LLMs & creativity: measuring divergent association

When looking at creative tasks, how do large language models compare to human performance?

There has been some recent machine learning research on the subject of creativity. I followed some of these leads into a fascinating area of psychology, on how “divergent” thinking can be used to look at the creative process. Is there some way of quantifying creativity? What are the methods used to do this? Can large language models (LLMs) be considered as creative?

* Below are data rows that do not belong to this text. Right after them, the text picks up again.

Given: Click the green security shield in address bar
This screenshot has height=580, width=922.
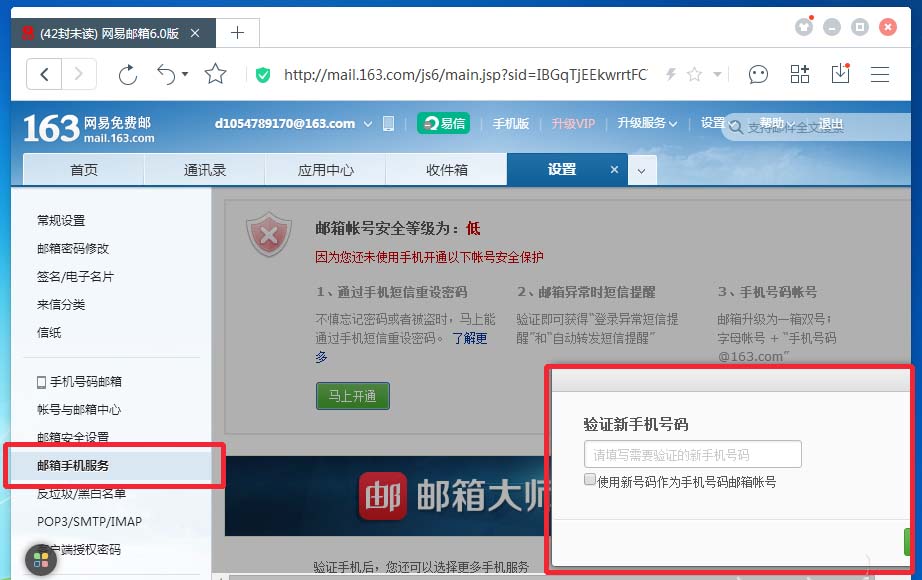Looking at the screenshot, I should pos(262,74).
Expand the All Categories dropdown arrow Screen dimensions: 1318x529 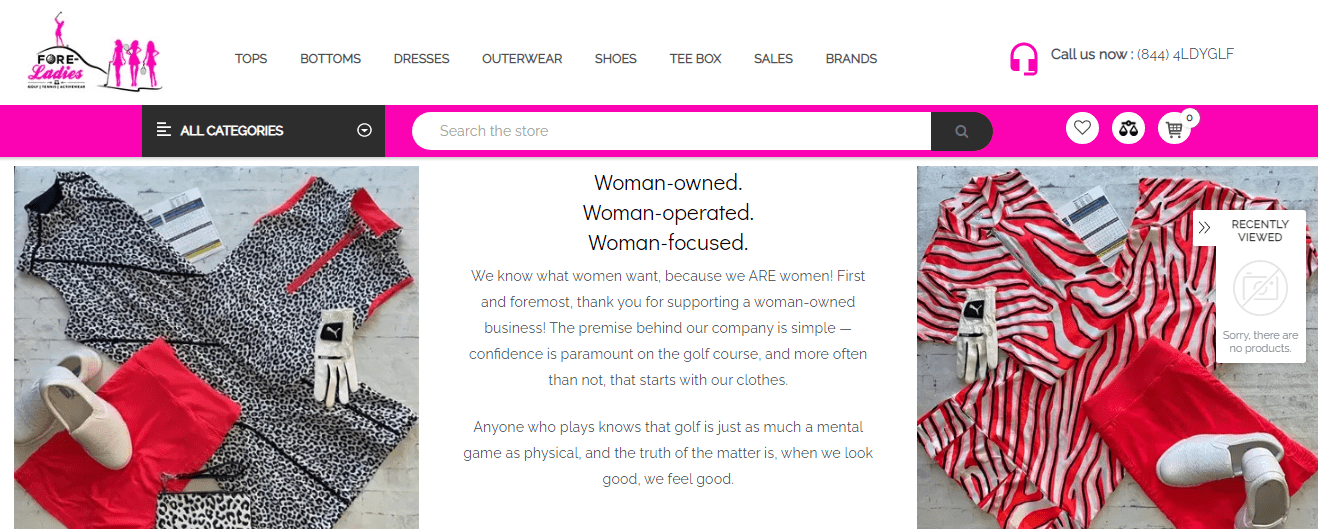coord(364,130)
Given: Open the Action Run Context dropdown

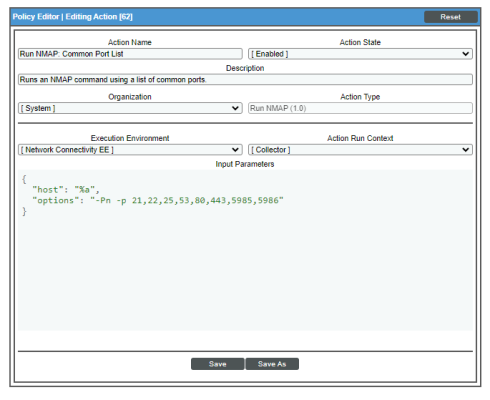Looking at the screenshot, I should [360, 150].
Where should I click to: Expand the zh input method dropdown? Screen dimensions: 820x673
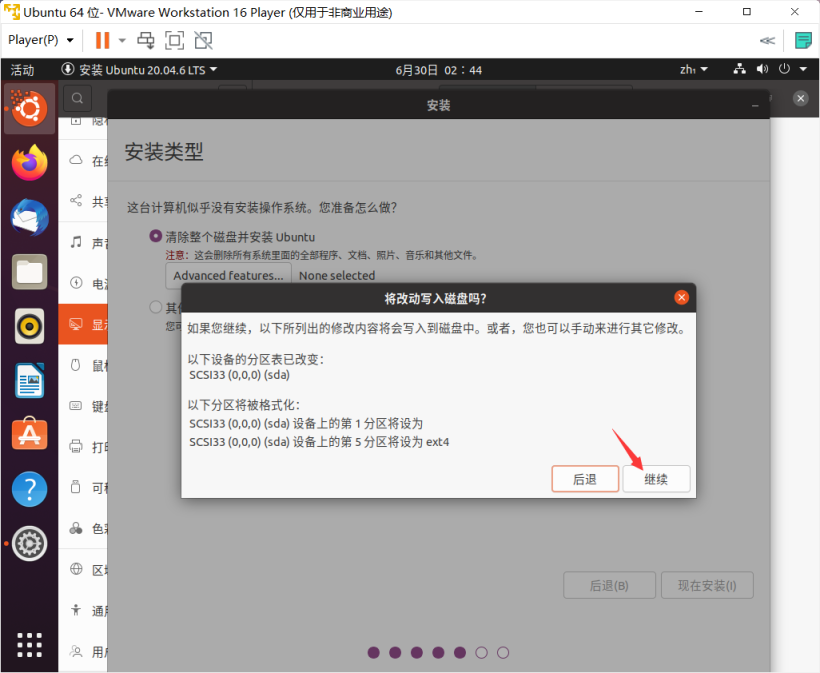tap(693, 70)
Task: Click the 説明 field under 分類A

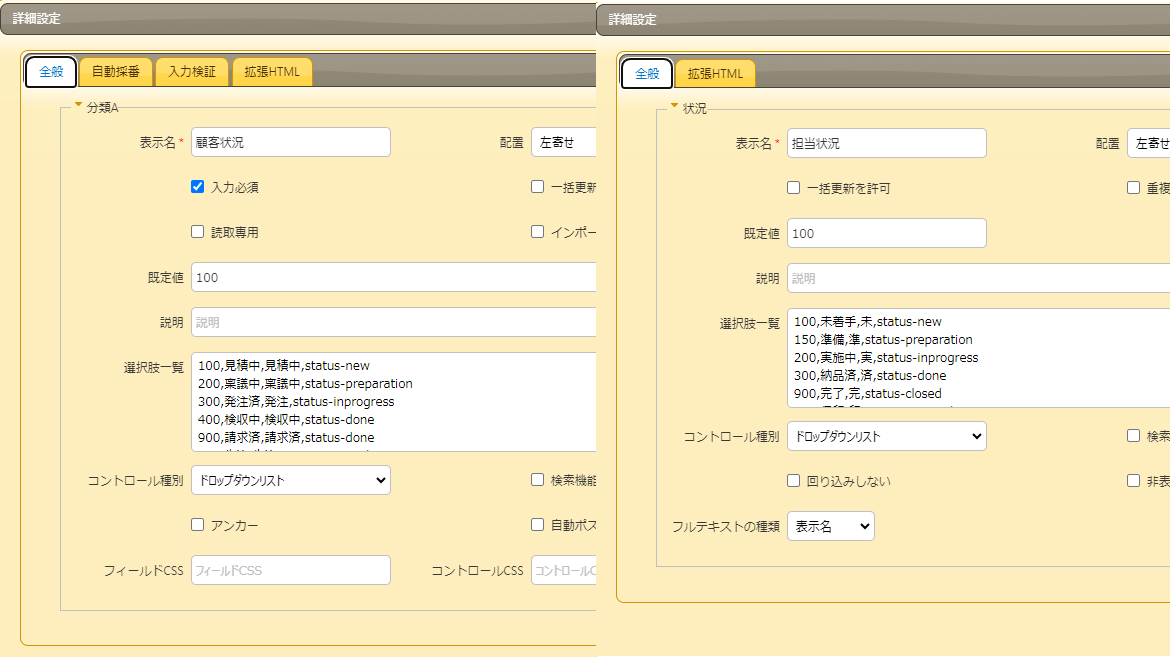Action: 392,322
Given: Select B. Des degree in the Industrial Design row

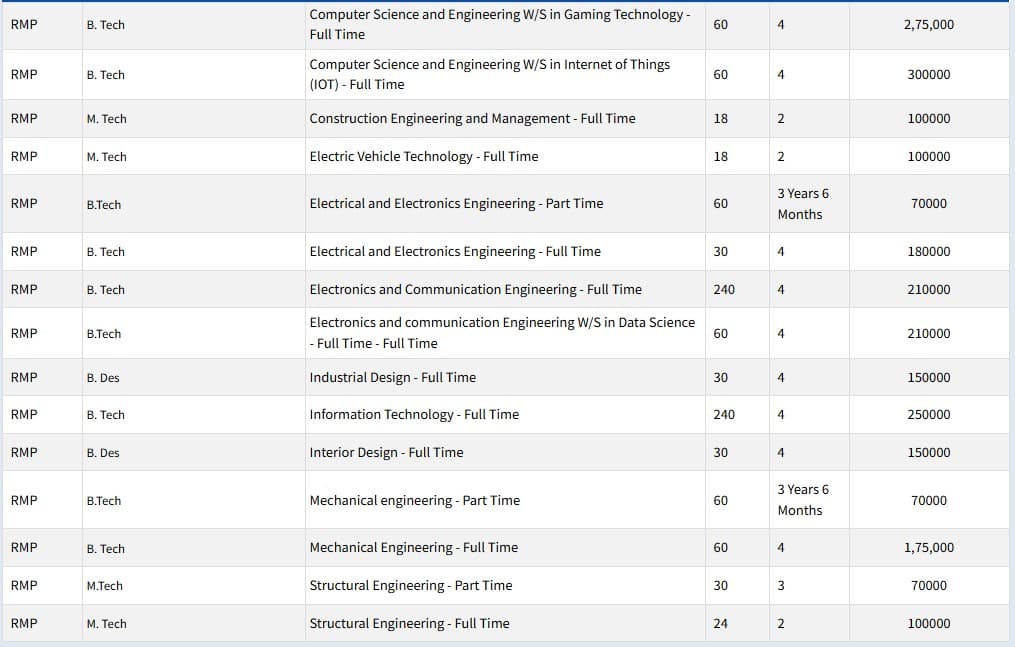Looking at the screenshot, I should pos(103,378).
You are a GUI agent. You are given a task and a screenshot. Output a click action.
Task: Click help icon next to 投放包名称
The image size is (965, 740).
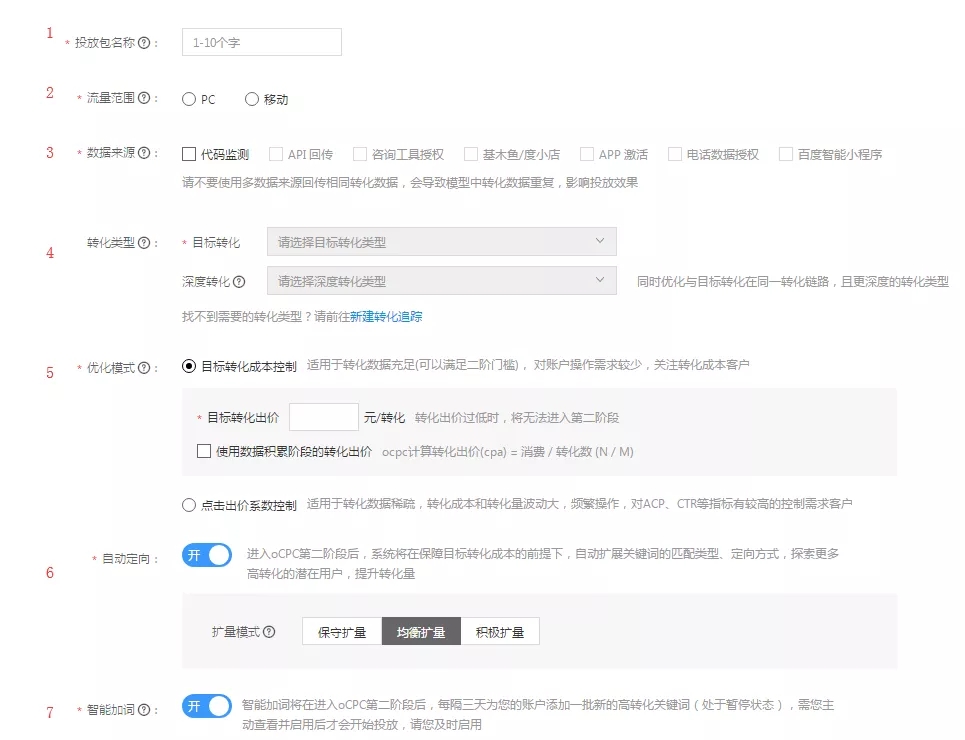[x=144, y=43]
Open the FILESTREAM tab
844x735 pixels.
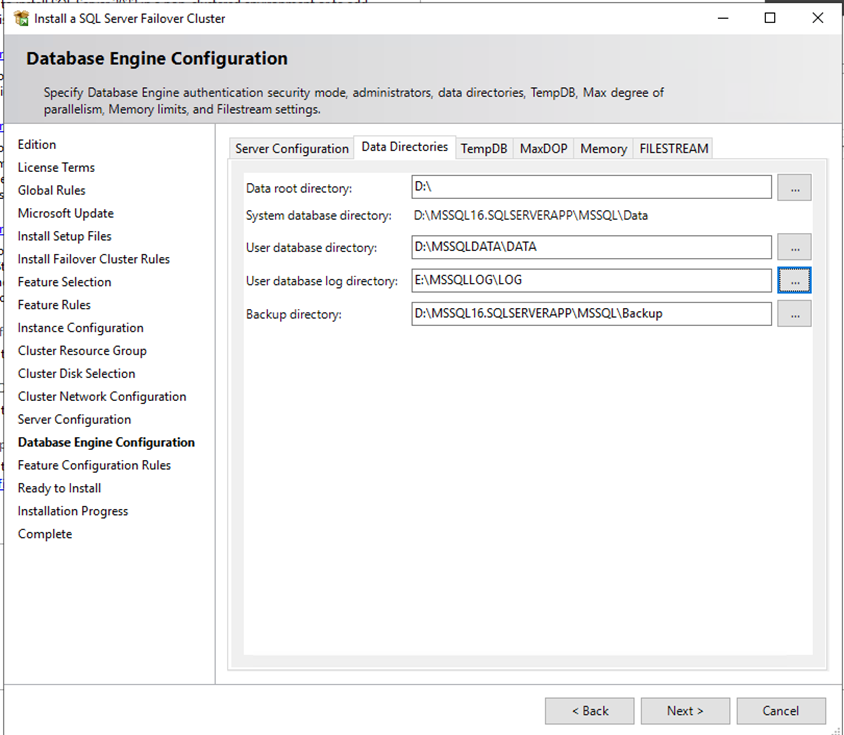(x=674, y=149)
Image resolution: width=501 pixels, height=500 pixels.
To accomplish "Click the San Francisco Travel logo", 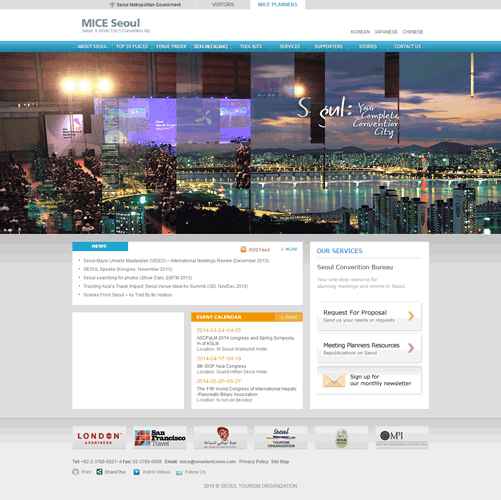I will click(x=160, y=438).
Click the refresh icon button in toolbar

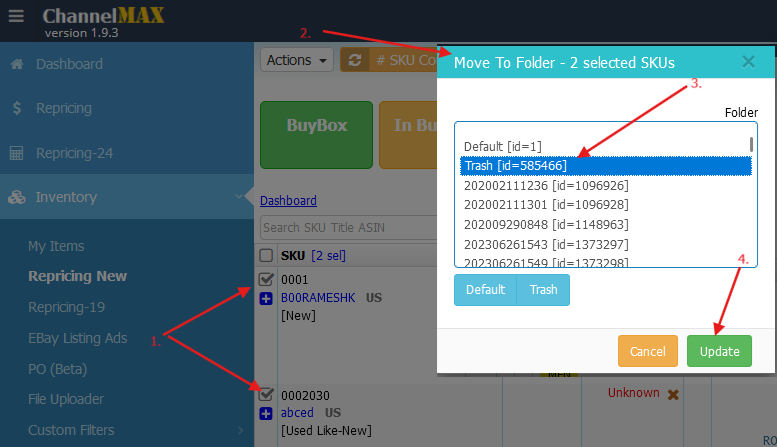click(354, 60)
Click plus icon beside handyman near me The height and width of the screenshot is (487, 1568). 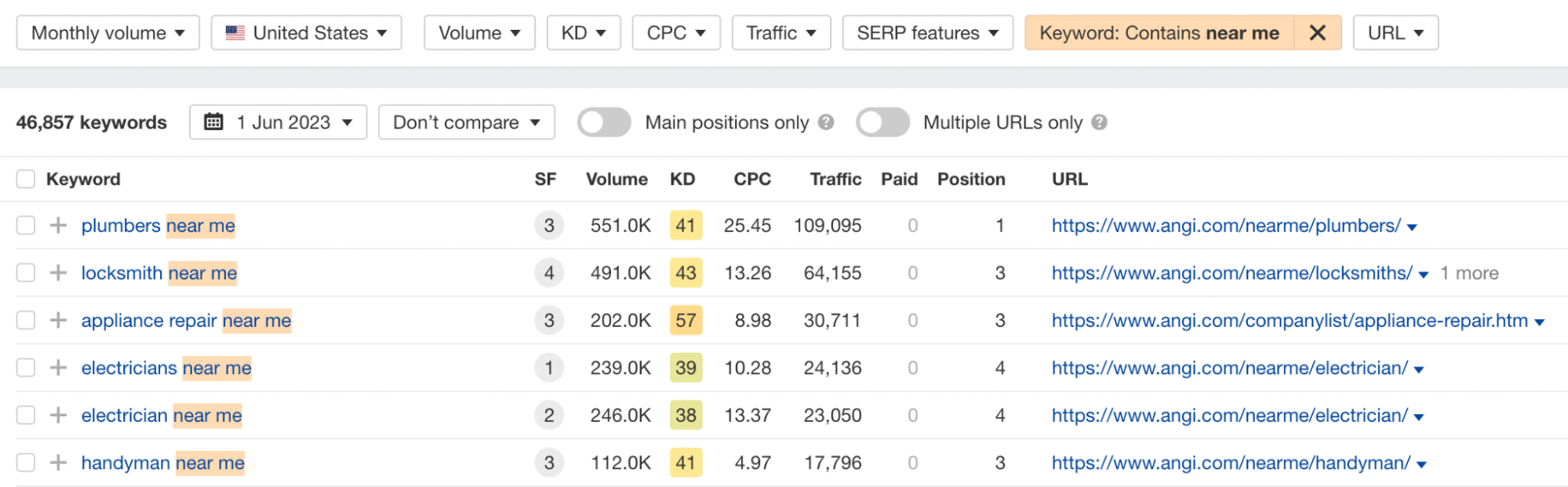click(x=58, y=463)
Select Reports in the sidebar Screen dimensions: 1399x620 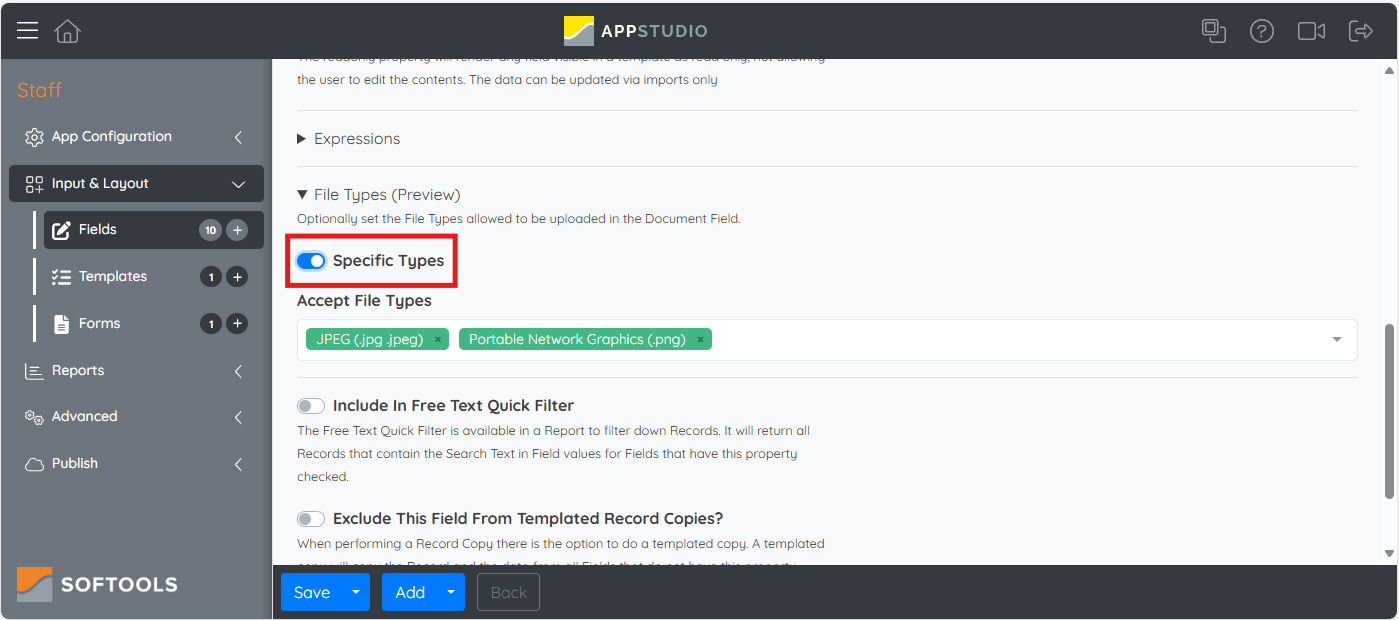pyautogui.click(x=77, y=370)
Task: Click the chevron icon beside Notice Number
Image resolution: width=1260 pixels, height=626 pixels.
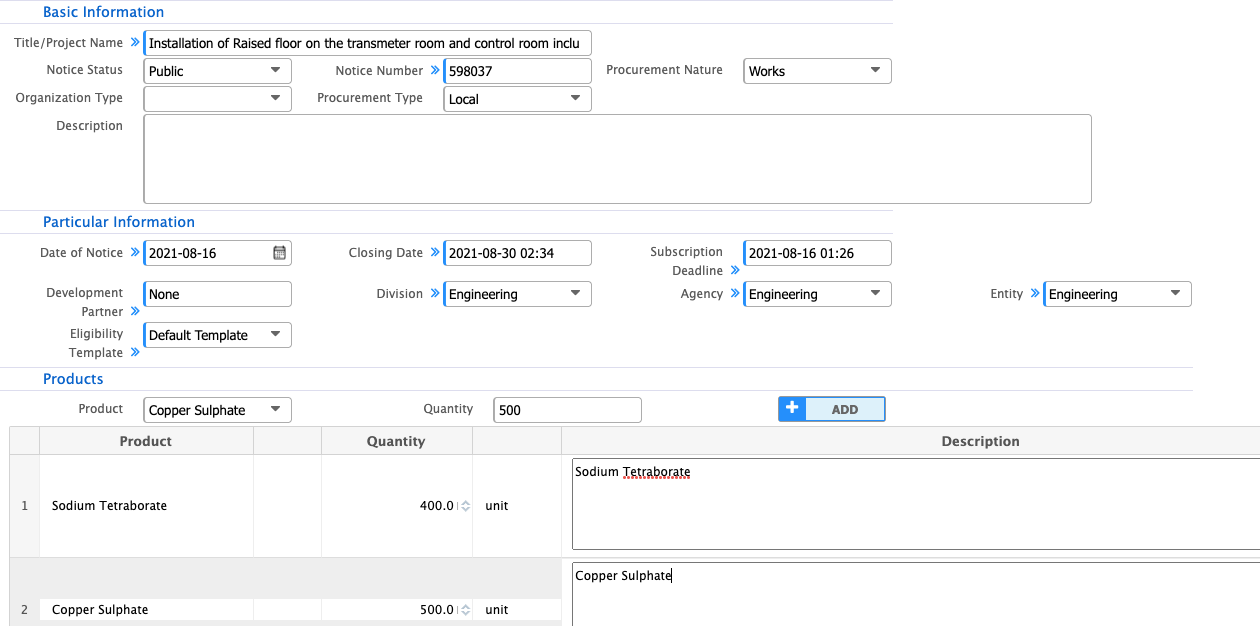Action: click(435, 70)
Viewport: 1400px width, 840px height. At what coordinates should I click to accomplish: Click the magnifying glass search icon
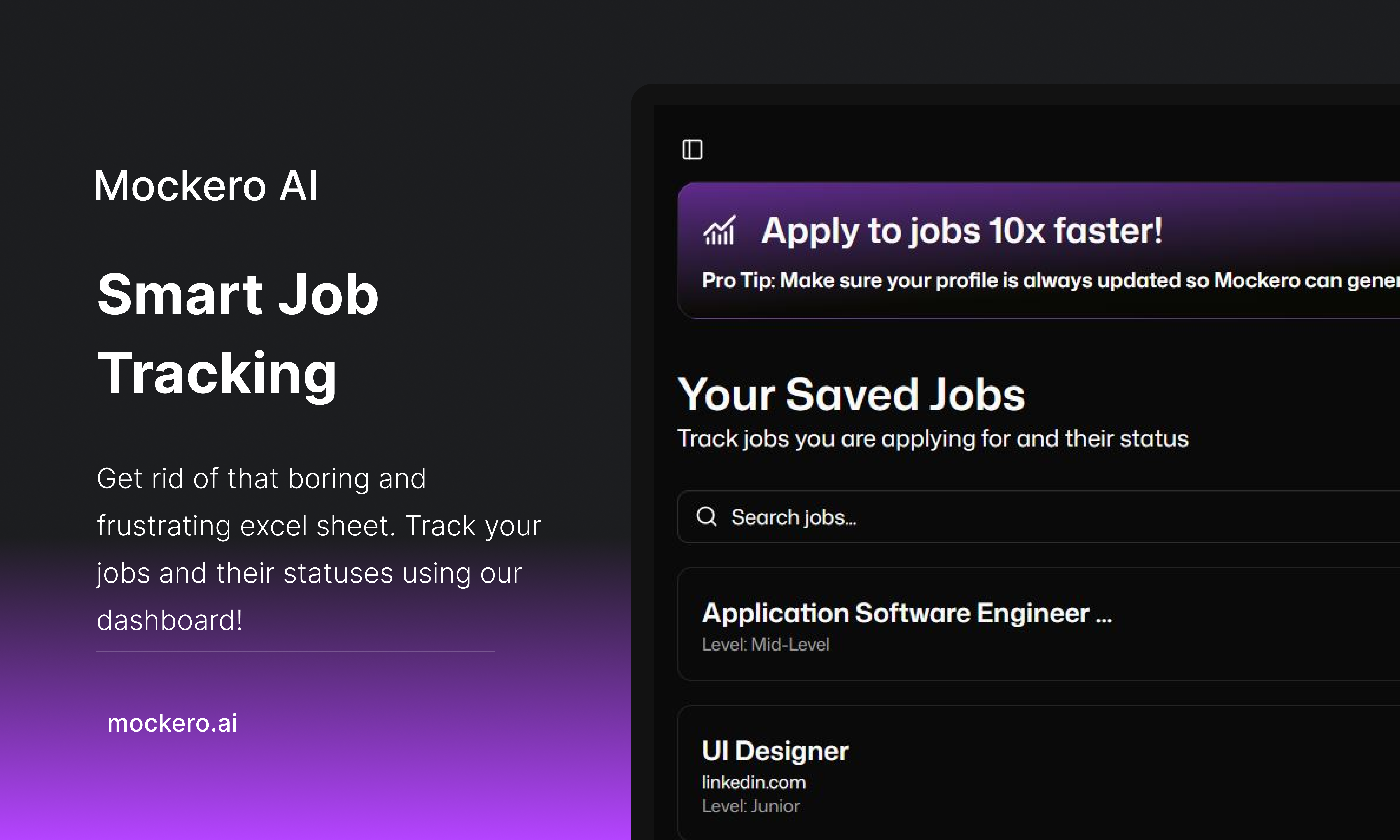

I decided to have a look at one such quantitative task, as outlined in the paper “Naming unrelated words predicts creativity” by Olson and Nahas et al. The basis concept behind the study is the idea that creative people are able to generate more divergent ideas, and suggests that naming unrelated words and then measuring the semantic distance between them could serve as an objective measure of divergent thinking.

The study introduced a new measure of divergent thinking called the Divergent Association Task (DAT). This task asks participants to generate 10 nouns that are as different from each other as possible in all meanings and uses of the words. They then evaluated the results of this task by computing the semantic distance.

This led to the fairly intuitive idea of using LLMs to attempt the same task; the results are given in the PDF, in the repo (code etc. is available). This suggests further, related, questions: can we apply LLMs to other creative tasks, like, for example, the Alternate Uses Test? How do LLMs compare to human performance in these & other, related tasks?